Srivastava agrees, arguing that it has also led to a questioning of a wide range of taken-for-granted concepts. “There are significant changes around the idea of a ‘good’ or ‘moral’ person. Earlier, love, intimacy and friendship were aligned to certain nationalist ideals; personal happiness had to be tailored around it. Now they are linked to global notions of intimacies, happiness, and sexual expression,” he says.

One of the biggest departure points is the change in the construct of the “good girl”. Srivastava feels that what is seen as the “objectification of women” can also be interpreted in other ways, rather than only the she-is-a-victim narrative. “In the present era, some young women are far more in control of their public persona than the objectification argument might allow,” he says.

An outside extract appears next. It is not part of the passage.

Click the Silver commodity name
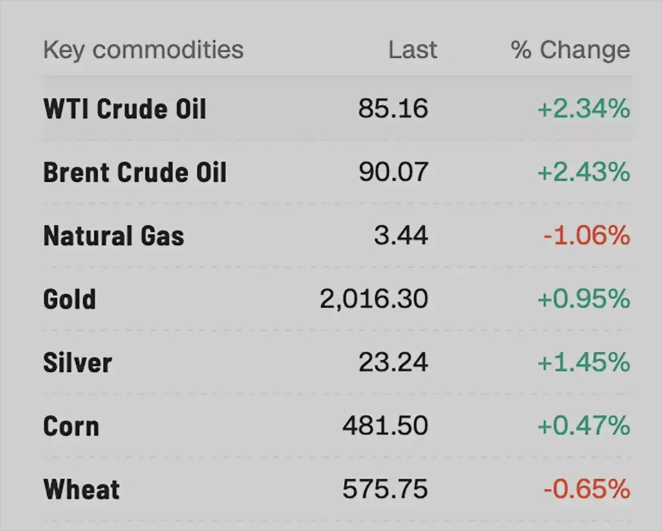 (x=78, y=363)
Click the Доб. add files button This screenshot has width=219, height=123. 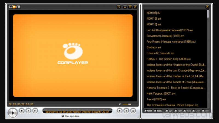click(169, 111)
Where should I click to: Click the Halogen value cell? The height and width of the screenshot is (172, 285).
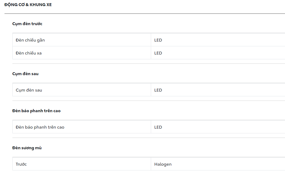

Still, who said growing up is painless? The exhibitionist culture creates competitiveness and pressure. Since it is about visual posturing, there is an anxiety to look “cool” or “hot”; bold and beautiful, to be out there, to network hard, to befriend, be fashionable, and sexy. Everyone agrees that till it is all done for“effect”, it will remain a My Munni Is Bigger Than Yours battlefield.